Despite all of her preparation, Alanis Morissette is battling postpartum depression for the third time following her son Winter’s August birth.
“There is so much more support this time,” the singer, 45, wrote on her blog on Sunday, October 6. “I knew better so I set it up to win as much as I could beforehand. Support. Food. Friends. Sun. Bio-identical hormones and SSRI’s at the ready. Some parts of the care-prep have been a godsend, and well-planned. But for all of this preparation. PPD is still a sneaky monkey with a machete working its way through my psyche and body and days and thoughts and bloodwork levels.”
The Grammy winner went on to write, “I have stopped, this time, in the middle of it. Lord knows I don’t want to miss a thing with my kids. With this funny jewel-colored life. With these miracles all around me. And lord knows I am showing up to serve and love and honor all that means so much to me.”
While pregnant with her and her husband Mario “Souleye” Treadway‘s third child, the “Ironic” singer opened up about her previous experiences with postpartum depression after welcoming son Ever, 8, and daughter Onyx, 3.
“Not singularly relying on myself to diagnose myself is key,” she explained to Self in June. “Because the first time around, I waited. … Now this time, I’m going to wait four minutes. I have said to my friends, ‘I want you to not necessarily go by the words I’m saying.’ As best as I can, I’ll try to be honest, but I can’t personally rely on the degree of honesty if I reference the last two experiences. I snowed a lot of them as I was snowing myself.”
Now that her family’s latest arrival is two months old, Morissette is reminding herself that she has “been here before” and knows “there is another side,” she wrote in Sunday’s blog.

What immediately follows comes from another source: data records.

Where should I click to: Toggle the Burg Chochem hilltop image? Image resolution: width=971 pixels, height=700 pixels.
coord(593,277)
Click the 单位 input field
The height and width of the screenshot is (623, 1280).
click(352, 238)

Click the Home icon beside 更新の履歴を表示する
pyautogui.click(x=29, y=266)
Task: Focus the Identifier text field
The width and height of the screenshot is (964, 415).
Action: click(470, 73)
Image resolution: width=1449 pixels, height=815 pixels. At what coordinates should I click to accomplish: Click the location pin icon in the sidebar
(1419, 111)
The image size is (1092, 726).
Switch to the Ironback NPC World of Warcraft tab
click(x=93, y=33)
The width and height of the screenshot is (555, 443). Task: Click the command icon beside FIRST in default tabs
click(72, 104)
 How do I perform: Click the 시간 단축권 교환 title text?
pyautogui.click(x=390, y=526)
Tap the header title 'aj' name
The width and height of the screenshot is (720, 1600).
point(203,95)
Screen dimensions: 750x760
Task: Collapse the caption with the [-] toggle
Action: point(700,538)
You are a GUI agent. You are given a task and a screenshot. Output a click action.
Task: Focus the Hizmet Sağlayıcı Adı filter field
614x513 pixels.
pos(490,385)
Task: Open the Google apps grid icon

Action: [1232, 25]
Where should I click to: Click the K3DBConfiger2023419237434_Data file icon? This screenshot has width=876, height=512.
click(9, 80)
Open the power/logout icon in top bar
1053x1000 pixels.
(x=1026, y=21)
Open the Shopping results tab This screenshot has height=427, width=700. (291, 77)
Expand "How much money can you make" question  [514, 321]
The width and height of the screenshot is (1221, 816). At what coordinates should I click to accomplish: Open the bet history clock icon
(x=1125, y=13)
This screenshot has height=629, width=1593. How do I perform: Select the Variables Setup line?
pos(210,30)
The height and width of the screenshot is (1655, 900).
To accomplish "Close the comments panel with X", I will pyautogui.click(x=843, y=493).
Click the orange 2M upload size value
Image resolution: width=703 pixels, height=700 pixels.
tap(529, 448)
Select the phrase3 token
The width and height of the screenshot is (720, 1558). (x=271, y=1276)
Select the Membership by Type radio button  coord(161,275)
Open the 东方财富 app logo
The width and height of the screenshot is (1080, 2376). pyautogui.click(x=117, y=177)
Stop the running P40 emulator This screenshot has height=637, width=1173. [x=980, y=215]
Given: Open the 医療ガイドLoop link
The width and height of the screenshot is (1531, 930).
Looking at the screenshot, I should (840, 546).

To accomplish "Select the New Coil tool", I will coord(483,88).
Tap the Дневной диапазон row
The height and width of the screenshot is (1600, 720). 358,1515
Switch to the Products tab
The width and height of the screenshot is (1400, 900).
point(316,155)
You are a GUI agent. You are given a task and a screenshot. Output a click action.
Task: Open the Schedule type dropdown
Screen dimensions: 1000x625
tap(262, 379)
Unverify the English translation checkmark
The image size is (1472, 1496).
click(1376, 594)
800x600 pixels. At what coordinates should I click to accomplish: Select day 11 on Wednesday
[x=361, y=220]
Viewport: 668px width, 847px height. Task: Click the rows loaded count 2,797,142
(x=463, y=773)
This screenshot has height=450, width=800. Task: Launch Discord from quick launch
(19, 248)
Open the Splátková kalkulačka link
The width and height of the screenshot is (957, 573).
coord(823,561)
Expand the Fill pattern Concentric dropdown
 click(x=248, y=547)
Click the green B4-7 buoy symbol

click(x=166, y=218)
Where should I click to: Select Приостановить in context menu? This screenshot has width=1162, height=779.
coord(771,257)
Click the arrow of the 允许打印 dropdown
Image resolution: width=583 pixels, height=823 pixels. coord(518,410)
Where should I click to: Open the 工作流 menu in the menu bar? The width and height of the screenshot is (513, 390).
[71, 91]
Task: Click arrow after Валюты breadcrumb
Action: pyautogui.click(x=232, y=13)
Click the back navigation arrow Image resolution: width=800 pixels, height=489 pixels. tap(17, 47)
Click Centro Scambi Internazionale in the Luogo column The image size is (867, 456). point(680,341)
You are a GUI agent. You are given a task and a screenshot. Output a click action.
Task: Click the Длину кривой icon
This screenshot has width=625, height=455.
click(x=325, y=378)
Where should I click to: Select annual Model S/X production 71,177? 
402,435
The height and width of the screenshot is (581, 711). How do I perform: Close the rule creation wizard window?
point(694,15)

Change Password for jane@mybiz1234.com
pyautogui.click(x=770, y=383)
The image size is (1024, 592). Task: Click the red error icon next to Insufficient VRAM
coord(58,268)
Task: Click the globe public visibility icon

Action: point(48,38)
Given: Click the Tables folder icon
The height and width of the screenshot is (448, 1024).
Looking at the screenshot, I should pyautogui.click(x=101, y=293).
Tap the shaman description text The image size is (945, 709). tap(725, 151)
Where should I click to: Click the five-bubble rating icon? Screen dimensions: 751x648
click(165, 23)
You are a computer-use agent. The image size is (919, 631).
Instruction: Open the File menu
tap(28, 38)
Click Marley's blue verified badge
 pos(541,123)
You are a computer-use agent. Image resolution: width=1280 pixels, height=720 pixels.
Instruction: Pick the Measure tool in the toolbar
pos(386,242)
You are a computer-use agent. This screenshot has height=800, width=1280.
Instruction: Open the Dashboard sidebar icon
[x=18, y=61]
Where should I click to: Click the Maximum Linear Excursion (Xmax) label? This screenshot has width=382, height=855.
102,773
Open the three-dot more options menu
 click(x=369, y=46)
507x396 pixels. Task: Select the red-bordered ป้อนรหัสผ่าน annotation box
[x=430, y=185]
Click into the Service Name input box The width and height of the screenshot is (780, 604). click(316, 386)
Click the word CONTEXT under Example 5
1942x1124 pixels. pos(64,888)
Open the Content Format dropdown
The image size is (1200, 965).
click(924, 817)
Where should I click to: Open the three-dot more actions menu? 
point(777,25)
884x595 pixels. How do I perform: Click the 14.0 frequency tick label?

“The other side is greater than my PPD-riddled-temporarily-adjusted-brain could have ever imagined: as a mom, as an artist, as a wife, as a friend, as a collaborator, as a leader, as a boss, as an activist,” the Ottowa, Canada, native wrote. “I saw how things got richer after I came through it the last two times. I have my eye on that prize again even as I drag my ass through the molasses.”
Although Morissette doesn’t think she will “remember typing” her blog post, she admitted, “That is entirely OK.”